→ Problem details: Print the data that follows exactly as it stands, from its first line through the line containing "Viewport: 690px width, 374px height.", and stop there.

→ Dataset extract:
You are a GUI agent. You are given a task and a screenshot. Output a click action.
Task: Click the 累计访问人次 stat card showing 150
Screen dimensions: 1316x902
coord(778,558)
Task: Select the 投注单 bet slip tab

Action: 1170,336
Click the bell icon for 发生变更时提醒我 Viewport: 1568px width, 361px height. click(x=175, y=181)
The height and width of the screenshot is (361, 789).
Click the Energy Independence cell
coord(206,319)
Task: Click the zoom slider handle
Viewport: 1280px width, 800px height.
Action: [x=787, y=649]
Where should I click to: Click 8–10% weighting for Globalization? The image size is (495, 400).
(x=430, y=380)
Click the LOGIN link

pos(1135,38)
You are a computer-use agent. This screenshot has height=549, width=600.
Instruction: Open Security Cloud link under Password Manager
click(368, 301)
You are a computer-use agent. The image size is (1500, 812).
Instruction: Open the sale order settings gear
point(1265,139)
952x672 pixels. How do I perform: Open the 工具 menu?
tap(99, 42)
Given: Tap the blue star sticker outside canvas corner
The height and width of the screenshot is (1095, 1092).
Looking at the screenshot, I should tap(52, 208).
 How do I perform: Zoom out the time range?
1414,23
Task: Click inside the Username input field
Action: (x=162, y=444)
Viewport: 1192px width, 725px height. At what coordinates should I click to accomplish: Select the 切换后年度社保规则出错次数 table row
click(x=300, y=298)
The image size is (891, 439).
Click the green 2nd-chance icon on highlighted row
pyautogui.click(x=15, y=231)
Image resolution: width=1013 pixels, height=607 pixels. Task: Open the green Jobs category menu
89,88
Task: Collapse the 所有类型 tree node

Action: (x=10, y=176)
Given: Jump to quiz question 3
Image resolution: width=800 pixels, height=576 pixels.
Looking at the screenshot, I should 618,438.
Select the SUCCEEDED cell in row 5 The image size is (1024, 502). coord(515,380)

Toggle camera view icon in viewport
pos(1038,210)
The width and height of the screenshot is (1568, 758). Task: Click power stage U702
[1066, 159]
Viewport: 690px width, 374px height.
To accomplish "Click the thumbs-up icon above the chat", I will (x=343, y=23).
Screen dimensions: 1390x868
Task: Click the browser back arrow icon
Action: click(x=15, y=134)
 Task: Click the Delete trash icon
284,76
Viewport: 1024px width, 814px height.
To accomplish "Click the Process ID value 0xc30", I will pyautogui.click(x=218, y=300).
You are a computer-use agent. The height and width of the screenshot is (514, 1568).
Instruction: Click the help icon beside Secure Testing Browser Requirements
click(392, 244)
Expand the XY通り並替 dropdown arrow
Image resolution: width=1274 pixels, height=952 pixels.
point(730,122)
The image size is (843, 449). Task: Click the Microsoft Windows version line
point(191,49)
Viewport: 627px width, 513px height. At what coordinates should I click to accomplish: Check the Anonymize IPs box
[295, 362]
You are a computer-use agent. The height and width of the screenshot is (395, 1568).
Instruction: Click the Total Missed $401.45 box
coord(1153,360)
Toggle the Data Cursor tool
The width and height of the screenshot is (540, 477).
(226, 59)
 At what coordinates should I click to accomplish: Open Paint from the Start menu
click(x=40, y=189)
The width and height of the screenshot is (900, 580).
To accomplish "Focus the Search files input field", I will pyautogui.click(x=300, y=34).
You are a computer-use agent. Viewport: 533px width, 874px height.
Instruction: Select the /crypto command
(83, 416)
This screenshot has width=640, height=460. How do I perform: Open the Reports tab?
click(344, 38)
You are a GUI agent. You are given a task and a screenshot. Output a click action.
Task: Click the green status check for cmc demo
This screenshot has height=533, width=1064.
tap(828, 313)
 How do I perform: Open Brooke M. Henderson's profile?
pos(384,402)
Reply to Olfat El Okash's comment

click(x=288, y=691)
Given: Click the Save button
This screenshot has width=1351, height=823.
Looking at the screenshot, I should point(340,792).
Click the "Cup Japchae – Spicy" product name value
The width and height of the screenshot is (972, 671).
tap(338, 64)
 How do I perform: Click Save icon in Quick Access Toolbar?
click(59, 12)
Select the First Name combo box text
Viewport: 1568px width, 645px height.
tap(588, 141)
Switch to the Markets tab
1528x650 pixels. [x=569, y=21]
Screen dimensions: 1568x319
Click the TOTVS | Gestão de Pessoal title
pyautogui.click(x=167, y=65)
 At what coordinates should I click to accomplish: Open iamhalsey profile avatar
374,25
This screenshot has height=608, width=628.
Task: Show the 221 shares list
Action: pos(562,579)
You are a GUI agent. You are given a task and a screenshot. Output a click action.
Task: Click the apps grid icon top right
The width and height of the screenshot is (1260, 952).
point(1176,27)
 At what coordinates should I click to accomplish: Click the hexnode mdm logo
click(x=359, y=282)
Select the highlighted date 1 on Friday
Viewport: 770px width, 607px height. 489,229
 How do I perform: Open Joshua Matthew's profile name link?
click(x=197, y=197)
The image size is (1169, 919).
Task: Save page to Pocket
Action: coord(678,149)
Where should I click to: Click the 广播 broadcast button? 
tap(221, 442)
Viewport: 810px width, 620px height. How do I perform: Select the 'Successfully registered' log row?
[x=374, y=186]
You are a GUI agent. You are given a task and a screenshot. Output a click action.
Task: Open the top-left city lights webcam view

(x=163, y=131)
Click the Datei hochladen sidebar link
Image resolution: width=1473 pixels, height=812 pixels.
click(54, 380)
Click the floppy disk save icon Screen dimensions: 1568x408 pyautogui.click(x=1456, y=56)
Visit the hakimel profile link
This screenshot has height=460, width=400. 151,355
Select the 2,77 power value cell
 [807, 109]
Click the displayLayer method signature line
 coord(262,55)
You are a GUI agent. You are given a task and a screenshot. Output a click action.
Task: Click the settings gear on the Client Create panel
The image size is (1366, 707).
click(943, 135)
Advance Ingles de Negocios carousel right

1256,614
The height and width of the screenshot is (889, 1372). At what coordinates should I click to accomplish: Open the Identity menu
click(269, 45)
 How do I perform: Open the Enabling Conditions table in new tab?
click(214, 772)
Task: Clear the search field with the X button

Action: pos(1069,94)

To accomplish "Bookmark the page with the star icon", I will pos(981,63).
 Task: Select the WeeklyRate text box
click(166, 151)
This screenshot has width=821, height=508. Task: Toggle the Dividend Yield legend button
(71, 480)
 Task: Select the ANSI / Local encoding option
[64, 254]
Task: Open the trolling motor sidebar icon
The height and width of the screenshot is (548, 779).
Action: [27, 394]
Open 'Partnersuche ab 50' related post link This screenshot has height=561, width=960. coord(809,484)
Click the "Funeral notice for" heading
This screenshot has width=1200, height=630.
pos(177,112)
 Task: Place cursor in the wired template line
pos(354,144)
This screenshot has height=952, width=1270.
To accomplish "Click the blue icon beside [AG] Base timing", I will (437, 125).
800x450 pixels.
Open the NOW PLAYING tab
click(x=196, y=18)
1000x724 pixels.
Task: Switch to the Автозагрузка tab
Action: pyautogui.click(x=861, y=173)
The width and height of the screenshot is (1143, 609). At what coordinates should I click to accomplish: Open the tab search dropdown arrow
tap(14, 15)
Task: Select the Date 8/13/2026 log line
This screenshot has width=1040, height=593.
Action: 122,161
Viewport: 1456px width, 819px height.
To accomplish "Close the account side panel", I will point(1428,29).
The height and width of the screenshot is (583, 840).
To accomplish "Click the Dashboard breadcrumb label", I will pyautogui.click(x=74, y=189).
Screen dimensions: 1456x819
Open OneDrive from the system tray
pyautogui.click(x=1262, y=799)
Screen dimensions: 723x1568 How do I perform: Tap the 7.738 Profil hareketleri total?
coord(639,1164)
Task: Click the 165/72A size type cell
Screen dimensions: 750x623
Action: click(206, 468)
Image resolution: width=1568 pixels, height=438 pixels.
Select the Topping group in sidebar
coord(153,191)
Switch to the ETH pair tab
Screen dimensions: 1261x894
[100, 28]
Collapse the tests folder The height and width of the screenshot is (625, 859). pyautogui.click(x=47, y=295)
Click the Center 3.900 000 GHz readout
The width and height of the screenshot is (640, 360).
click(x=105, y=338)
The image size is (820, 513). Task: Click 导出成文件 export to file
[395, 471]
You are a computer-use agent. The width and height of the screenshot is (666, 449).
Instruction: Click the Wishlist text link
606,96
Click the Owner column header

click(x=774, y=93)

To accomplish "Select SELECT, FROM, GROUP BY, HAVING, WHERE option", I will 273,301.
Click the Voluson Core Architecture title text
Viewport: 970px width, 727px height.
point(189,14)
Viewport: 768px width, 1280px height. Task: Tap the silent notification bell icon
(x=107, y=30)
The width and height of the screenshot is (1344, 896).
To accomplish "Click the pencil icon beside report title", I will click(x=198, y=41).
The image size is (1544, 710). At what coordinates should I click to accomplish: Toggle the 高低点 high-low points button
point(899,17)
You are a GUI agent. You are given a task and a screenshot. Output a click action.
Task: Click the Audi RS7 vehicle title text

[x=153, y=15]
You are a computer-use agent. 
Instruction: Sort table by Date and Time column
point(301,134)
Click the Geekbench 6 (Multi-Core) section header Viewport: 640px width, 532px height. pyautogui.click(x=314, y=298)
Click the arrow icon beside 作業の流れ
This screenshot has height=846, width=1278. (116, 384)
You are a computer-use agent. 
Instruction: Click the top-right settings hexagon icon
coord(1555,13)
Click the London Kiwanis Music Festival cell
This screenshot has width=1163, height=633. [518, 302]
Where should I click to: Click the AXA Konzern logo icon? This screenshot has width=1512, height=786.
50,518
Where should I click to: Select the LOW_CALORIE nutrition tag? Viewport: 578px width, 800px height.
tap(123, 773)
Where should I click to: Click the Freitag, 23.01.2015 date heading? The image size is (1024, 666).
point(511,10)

→ Exercise answer:
You are a GUI agent. You are given a task and a screenshot. Output a click action.
Task: Click the 累计访问人次 stat card showing 150
Screen dimensions: 1316x902
coord(778,558)
Task: Select the 投注单 bet slip tab

Action: 1170,336
Click the bell icon for 发生变更时提醒我 Viewport: 1568px width, 361px height. click(x=175, y=181)
The height and width of the screenshot is (361, 789).
Click the Energy Independence cell
coord(206,319)
Task: Click the zoom slider handle
Viewport: 1280px width, 800px height.
Action: [x=787, y=649]
Where should I click to: Click 8–10% weighting for Globalization? The image size is (495, 400).
(x=430, y=380)
Click the LOGIN link

pos(1135,38)
You are a computer-use agent. This screenshot has height=549, width=600.
Instruction: Open Security Cloud link under Password Manager
click(368, 301)
You are a computer-use agent. The image size is (1500, 812).
Instruction: Open the sale order settings gear
point(1265,139)
952x672 pixels. How do I perform: Open the 工具 menu?
tap(99, 42)
Given: Tap the blue star sticker outside canvas corner
The height and width of the screenshot is (1095, 1092).
Looking at the screenshot, I should tap(52, 208).
 How do I perform: Zoom out the time range?
1414,23
Task: Click inside the Username input field
Action: (x=162, y=444)
Viewport: 1192px width, 725px height. At what coordinates should I click to accomplish: Select the 切换后年度社保规则出错次数 table row
click(x=300, y=298)
The image size is (891, 439).
Click the green 2nd-chance icon on highlighted row
pyautogui.click(x=15, y=231)
Image resolution: width=1013 pixels, height=607 pixels. Task: Open the green Jobs category menu
89,88
Task: Collapse the 所有类型 tree node

Action: (x=10, y=176)
Given: Jump to quiz question 3
Image resolution: width=800 pixels, height=576 pixels.
Looking at the screenshot, I should 618,438.
Select the SUCCEEDED cell in row 5 The image size is (1024, 502). coord(515,380)

Toggle camera view icon in viewport
pos(1038,210)
The width and height of the screenshot is (1568, 758). Task: Click power stage U702
[1066, 159]
Viewport: 690px width, 374px height.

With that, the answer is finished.